Talking about Sankofa and Racial Reconciliation at North Park University

Today I had the pleasure of being invited to North Park Univeristy in Chicago to share during a panel discussion and follow up Chapel Chat. The topic centered on our aim to reach the moral excellence of racial reconciliation and justice. 

The message comes from this passage:

“By his divine power, God has given us everything we need for living a godly life. We have received all of this by coming to know him, the one who called us to himself by means of his marvelous glory and excellence.

In view of all this, make every effort to respond to God’s promises. Supplement your faith with a generous provision of moral excellence, and moral excellence with knowledge,”
‭‭2 Peter‬ ‭1:3, 5‬ ‭NLT‬‬,5.nlt

We were asked to briefly respond to the following prompts. The following is a copy of my speaking notes. 

1) What did I witness this past weekend that is a direct threat to moral excellence, something that does not reflect God’s character well. 

It’s become increasingly difficult to watch not only the way my ancestors were enslaved, but also the fabrication of a mild and sannatized history of this country that minimizes and justifies this evil.  

I’ve begun to see how capitalizism and industrialization have driven and benefited from the theft of Indiginus land and the enslavement of Black Americans.  In school I remember being taught about the invention of the cotton gin as if it suddenly made things better for everyone when in reality it multiplied the need for slave labor. The birth of the industrial revolution in the US was something that I never realized happened at the cost of enslaved people’s lives. 

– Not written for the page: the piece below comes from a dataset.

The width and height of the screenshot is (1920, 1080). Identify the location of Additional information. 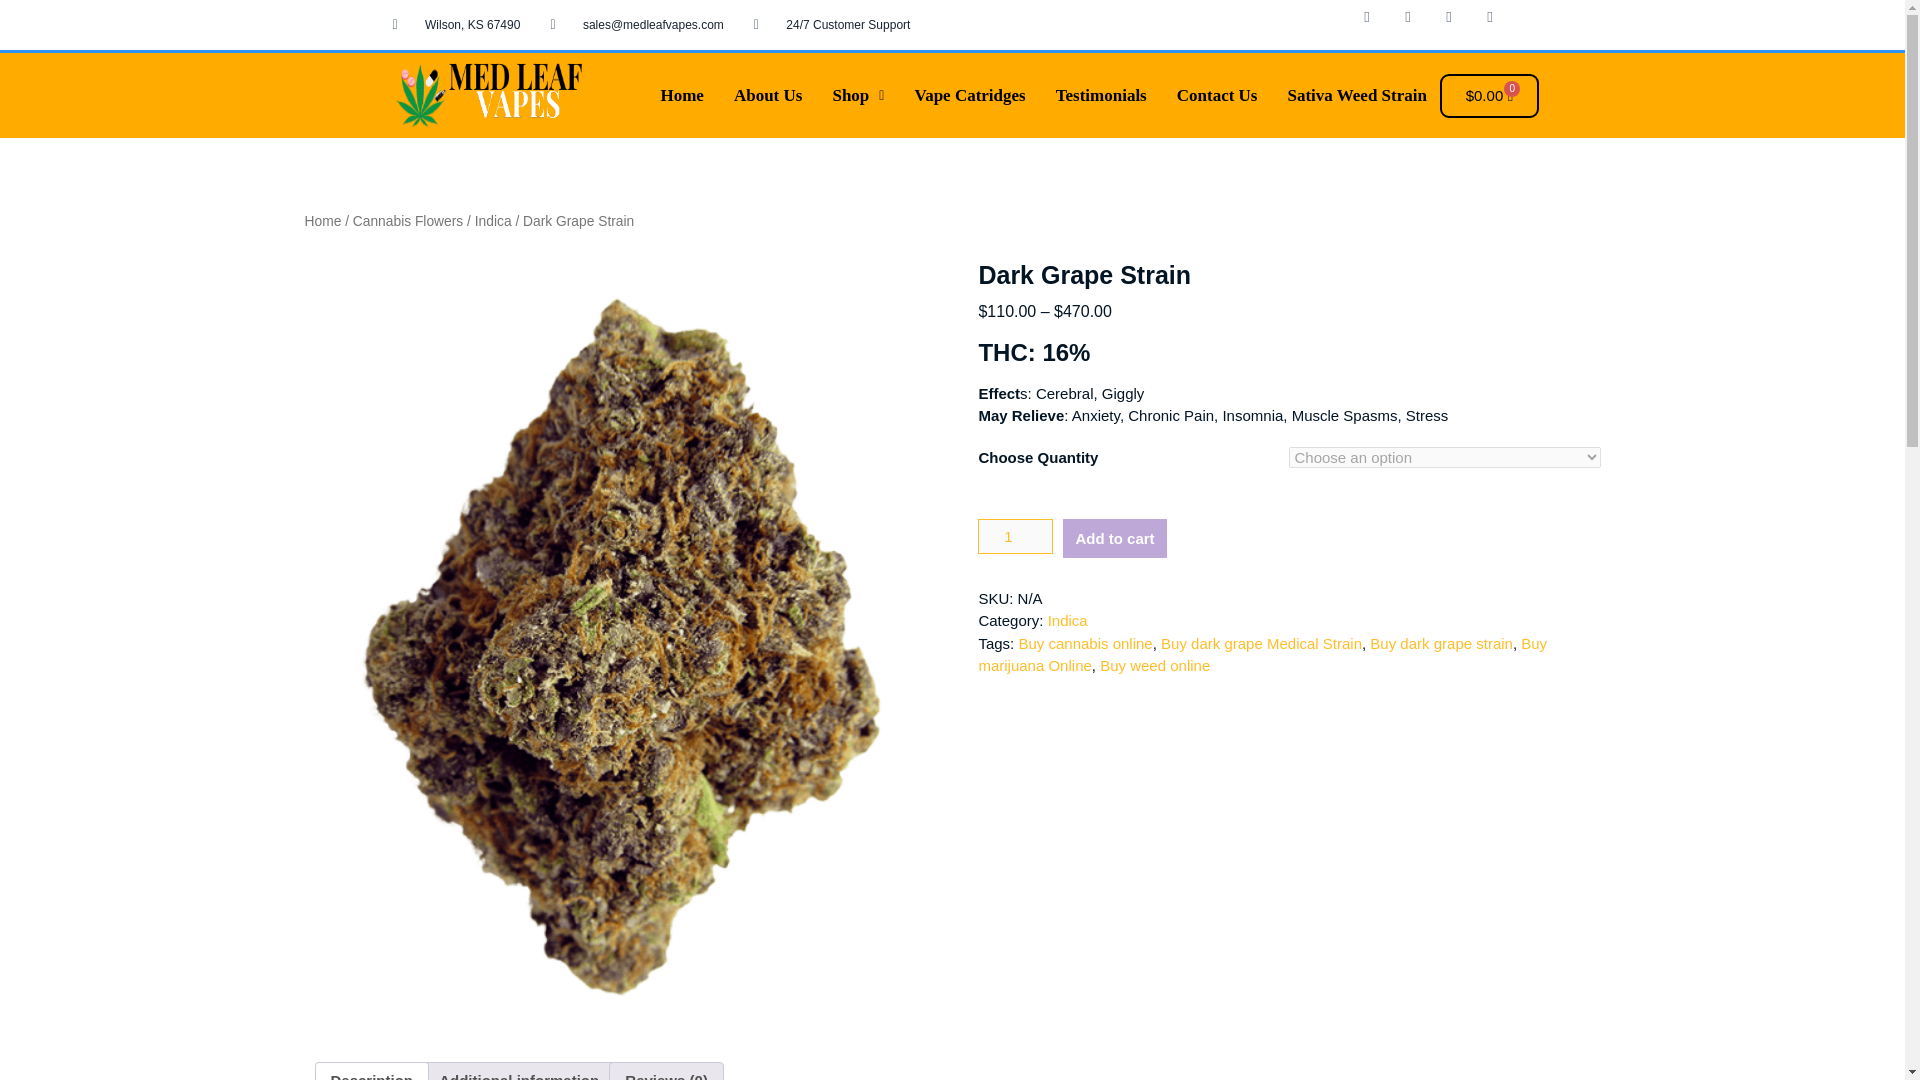
(519, 1071).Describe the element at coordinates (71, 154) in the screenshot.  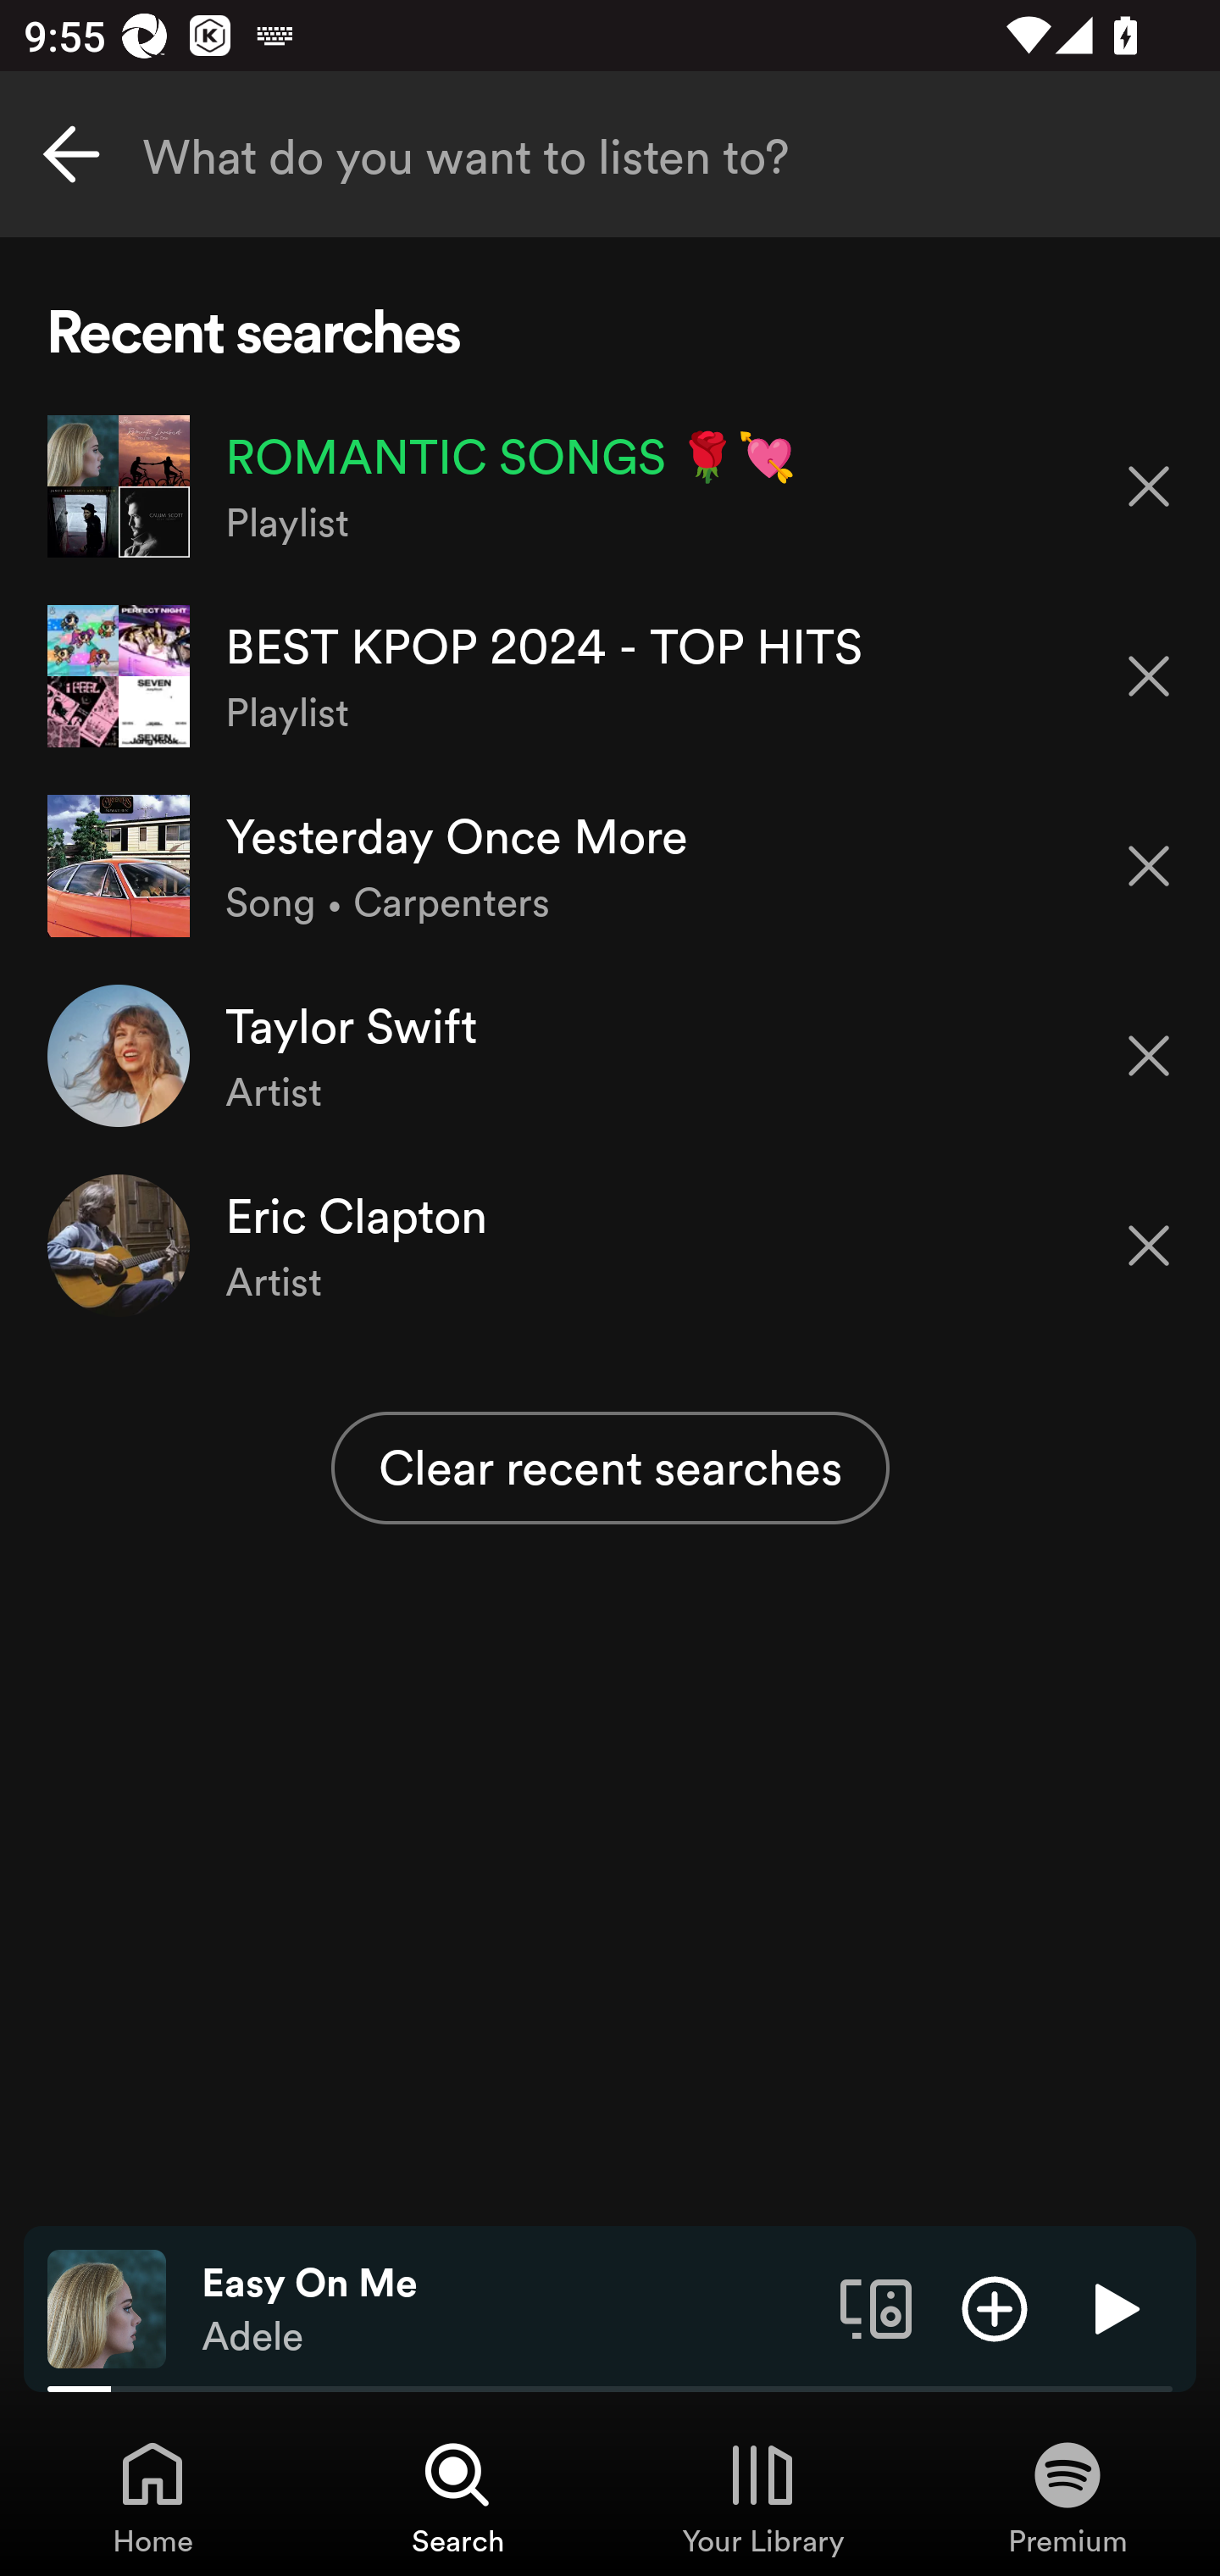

When we think about repentance and how to turn from our evil ways, it’s not simply a matter of “Forget to forgive”.  In the spirit of Sankofa, we genuinely have to look back and correct the generations of false narratives. We have to address the ways that we have dehumanized and undervalued the contributions of people of color to this country.  We have to own the erasure of our suffering and oppression. We must begin to use our history as a lens — to see where we – both individually and collectively – continue to participate in this legacy of abuse and injustice. Then we can turn from our evil ways begin the healing of our land. (2 Chronicals 7:14)

2) What keeps you striving for reconciliation?

I center myself on the example of Jesus. I see his incarnation as the embodiment of the direct response required for reconciliation.  It’s not easy, pretty, or convenient but it’s essential. Speaking of Jesus, Hebrews 12:2-3 says “… For the joy set before him he endured the cross, scorning its shame . . .  Consider him who endured such opposition from sinners, so that you will not grow weary and lose heart.” 

People come against me for speaking out about injustice.  I’m often accused of “perpetuating racism” and “dividing up the races” by exposing and challenging how white-supremacy still has a locked grip on our culture.  There are times where the verbal attacks and calls for violence against me can be discouraging.  But then I am reminded of the example of Jesus, who when he spoke folks were ready to throw him off a cliff! If that’s the expected response to radical truth, then I’ll have to wear my parachute while I cry loud and spare not! Dismantling oppression and abuse culture matters.  I can’t afford to let it go unchallenged. I realize that at the core of the Gospel is the message of liberation and reconciliation –  we can be restored and I’ve been equipped with the Spirit and with Truth do the work of restoration.